Record excerpts.
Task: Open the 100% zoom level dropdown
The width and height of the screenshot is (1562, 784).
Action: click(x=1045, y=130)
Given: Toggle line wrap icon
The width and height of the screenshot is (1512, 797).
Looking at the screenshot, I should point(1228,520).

==

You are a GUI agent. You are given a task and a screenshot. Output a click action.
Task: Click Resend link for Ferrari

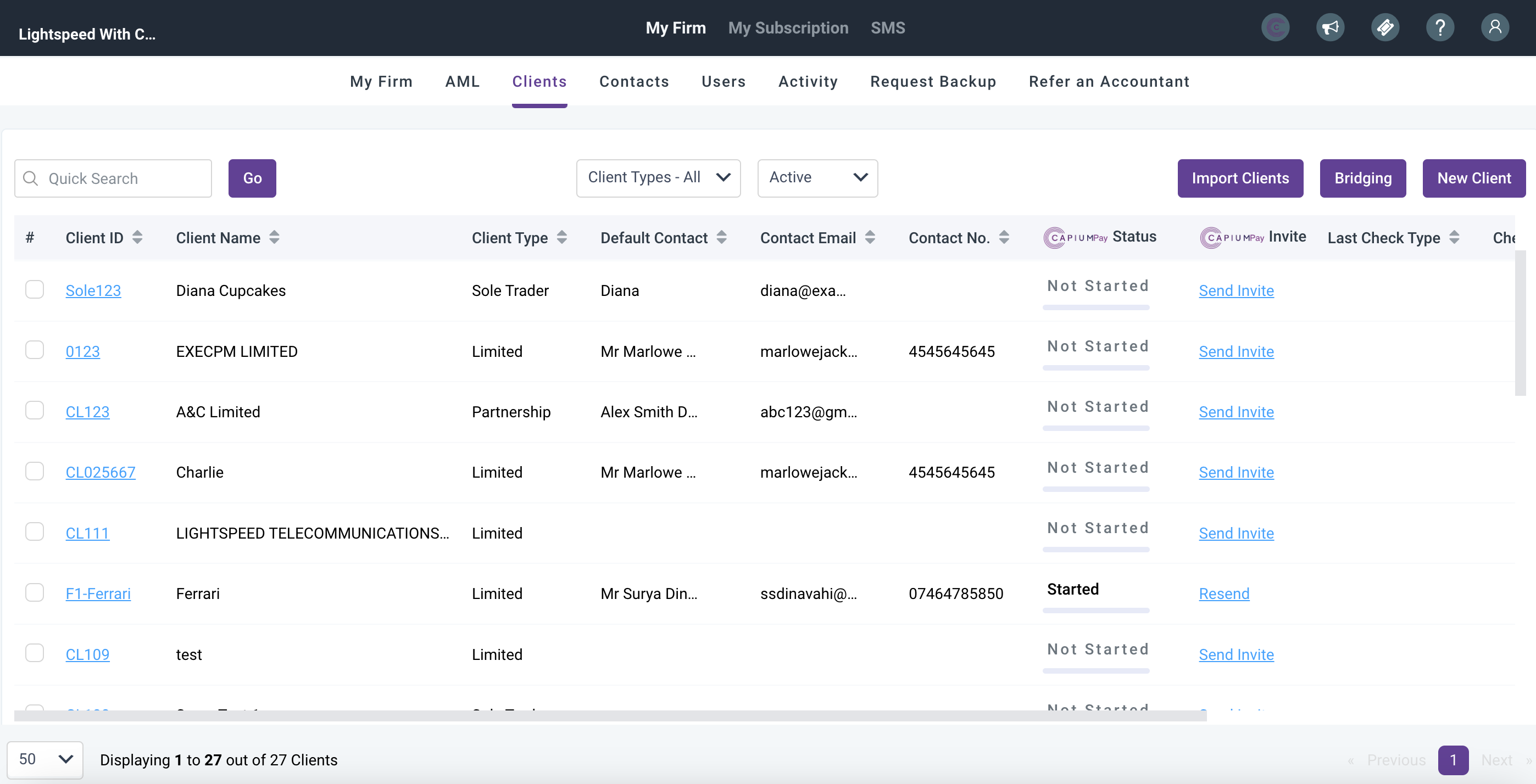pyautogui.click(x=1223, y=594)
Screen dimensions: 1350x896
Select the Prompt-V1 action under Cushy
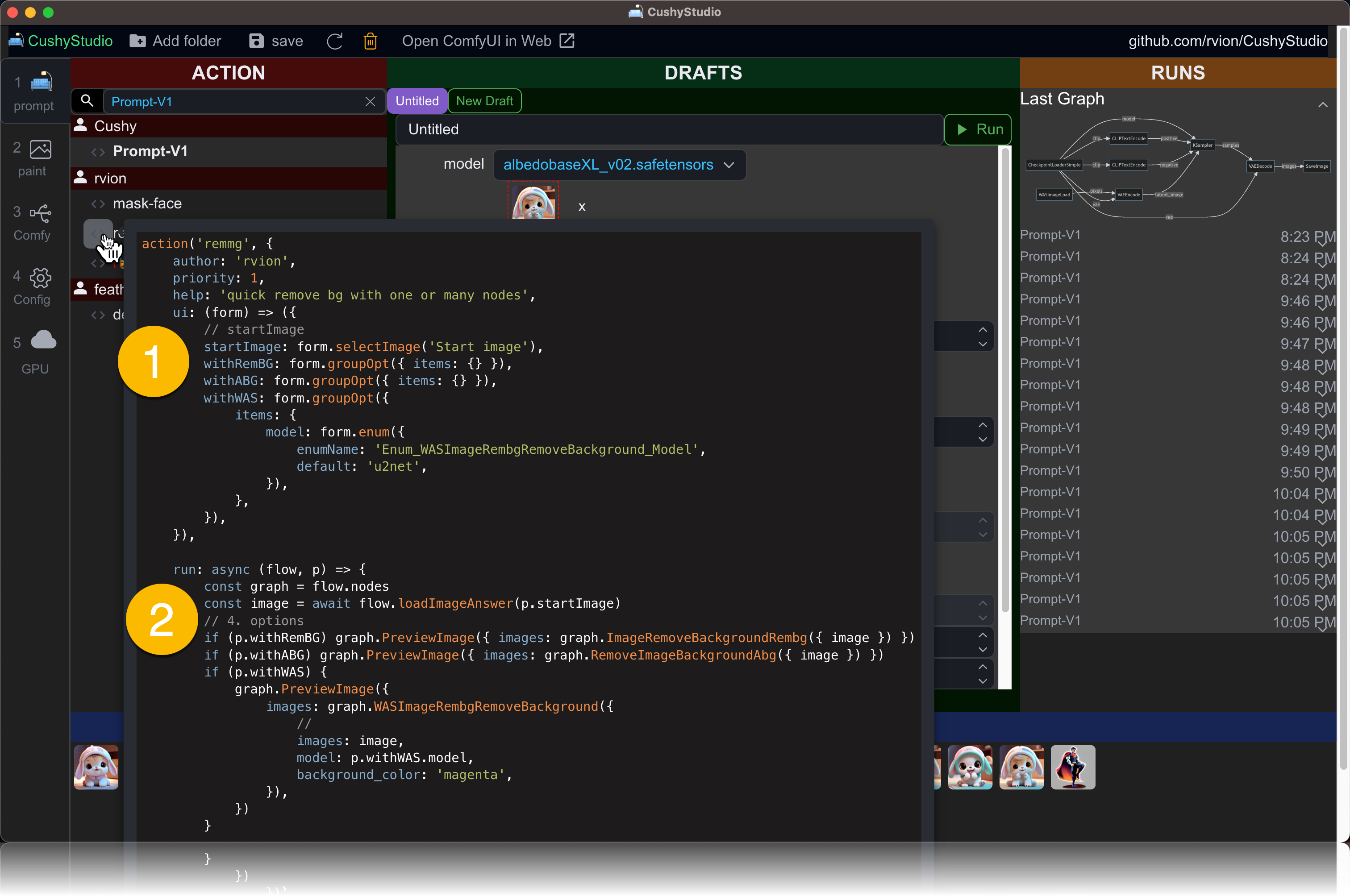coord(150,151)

Your goal.
Using the records above, set down exactly the lines from the one with "Task: Open the 100% zoom level dropdown" through the one with "Given: Toggle line wrap icon", inclusive, and nothing more.

Response to this exercise.
Task: Open the 100% zoom level dropdown
The width and height of the screenshot is (1562, 784).
Action: click(x=1045, y=130)
Given: Toggle line wrap icon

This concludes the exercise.